Prominent Apple, Tesla Analyst Warns Of More Pain For US Stocks In Coming Months

Zinger Key Points
  • Consumer price inflation has to cool off notably from the 8%+ pace for the Fed to drop guard.
  • Munster expects inflation to fall to around 4% later this year or early next year.

The tech-heavy Nasdaq Composite Index on Thursday pulled back to a two-year low amid selling in stocks, including Apple Inc. AAPL and Tesla Inc. TSLA.

What Happened: Noted Apple and Tesla analyst Gene Munster took to Twitter on Thursday to offer his take on the current market malaise. He advised his followers not to overthink it.

“It’s been a first-order market all year. 2008 was the same way in that there was a pending housing crisis and it came,” he said.

Munster was referring to the 2007-08 global financial crisis that had its root in the housing market collapse. The market plunged amid the recession that ensued but bottomed in early 2019 before taking off. A broader uptrend was in play until the current down-leg began in November 2021.

The Loup Funds managing partner said the obvious that had to happen has come to a pass, noting that the Fed had to hike rates to combat inflation, which it did this year.

See Also: Best Technology Stocks Right Now

End At Sight For Sell-Off? While predicting when the sell-off is likely to end, Munster said the consumer price inflation should drop below 4% before the market “gets comfortable” that it is on its way to 2-3%.

One of the twin objectives of the Fed while framing its monetary policy is keeping inflation at 2% over the long run.

While noting that the Fed expects inflation to cool off to 4% by next spring, Munster said the 4% mark will likely be hit later this year or early next year.

“Bottom line: Sad to report, likely more downside in the months ahead,” he added.

The equity market has been on a downward spiral all through the year, as multiple headwinds weigh down. Given the looming uncertainty and limited visibility, analysts have found it hard to predict the bottom.

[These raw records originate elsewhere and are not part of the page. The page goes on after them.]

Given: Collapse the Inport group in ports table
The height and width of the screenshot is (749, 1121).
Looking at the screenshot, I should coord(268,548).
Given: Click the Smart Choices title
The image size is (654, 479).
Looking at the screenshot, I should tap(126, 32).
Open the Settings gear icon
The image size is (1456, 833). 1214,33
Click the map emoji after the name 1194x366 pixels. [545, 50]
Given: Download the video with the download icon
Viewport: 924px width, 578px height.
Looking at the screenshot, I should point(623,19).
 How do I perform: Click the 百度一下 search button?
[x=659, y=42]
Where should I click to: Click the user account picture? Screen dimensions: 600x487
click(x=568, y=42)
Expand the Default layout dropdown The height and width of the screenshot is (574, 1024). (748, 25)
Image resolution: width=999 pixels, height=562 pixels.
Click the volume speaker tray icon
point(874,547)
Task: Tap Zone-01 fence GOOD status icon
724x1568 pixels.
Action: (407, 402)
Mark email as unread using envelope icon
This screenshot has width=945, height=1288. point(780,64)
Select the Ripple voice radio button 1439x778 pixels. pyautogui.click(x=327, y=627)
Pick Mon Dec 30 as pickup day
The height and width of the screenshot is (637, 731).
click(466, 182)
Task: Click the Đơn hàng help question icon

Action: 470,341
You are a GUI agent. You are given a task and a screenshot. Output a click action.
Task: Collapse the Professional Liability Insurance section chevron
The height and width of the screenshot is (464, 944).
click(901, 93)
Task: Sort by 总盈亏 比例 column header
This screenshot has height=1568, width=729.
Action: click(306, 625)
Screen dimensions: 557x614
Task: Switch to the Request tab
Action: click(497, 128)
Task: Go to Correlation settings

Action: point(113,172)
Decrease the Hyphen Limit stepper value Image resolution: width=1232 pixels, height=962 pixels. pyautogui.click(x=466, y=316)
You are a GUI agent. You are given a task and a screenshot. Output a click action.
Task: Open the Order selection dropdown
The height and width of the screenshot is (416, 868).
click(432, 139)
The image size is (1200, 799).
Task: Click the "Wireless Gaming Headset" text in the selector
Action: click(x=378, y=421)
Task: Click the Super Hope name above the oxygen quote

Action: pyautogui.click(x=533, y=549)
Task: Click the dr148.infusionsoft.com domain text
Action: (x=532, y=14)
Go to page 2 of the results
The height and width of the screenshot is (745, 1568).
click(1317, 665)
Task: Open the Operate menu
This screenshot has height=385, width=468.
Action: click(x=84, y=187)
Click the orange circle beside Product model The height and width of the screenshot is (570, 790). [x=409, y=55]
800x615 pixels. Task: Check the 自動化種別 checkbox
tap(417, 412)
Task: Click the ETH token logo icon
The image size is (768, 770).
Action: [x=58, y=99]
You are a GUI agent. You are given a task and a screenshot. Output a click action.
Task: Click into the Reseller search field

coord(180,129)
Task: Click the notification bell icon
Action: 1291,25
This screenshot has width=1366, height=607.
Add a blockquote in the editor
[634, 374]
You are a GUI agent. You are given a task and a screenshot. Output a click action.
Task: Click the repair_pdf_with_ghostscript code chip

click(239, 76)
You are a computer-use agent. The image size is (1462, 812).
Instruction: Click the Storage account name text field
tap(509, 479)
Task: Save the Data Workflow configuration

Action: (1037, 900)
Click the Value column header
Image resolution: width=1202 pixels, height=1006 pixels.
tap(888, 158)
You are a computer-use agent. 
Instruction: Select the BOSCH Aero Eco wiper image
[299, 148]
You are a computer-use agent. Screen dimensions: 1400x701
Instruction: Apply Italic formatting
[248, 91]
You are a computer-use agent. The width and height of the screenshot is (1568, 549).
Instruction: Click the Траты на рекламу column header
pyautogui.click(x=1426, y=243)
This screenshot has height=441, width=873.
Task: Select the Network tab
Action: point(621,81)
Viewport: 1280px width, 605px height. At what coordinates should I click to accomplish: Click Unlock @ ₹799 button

The tech and small-cap spaces have led the current sell-off. Apple, which was holding up better than several of its big-tech peers, has come under selling pressure this week due to iPhone demand worries.

Read Next: Is iPhone Demand Really Slowing Down? Apple Analyst Says This Data Point Proves Otherwise

Snap Inc. SNAP has been on a freefall this year, with concerns regarding a slowdown in ad spending weighing on the stock. The Snapchat parent’s shares are down about 80% year-to-date.

Chip majors, including Intel Corporation INTC, Nvidia Corporation NVDA and Advanced Micro Devices Inc. AMD, are all down about 50% each, reflecting soft demand and the China chip ban.

Munster’s prediction may not be way too off the mark. Macroeconomic fundamentals need to stabilize for a pickup in consumer and business sentiment — a prerequisite for a recovery in demand growth.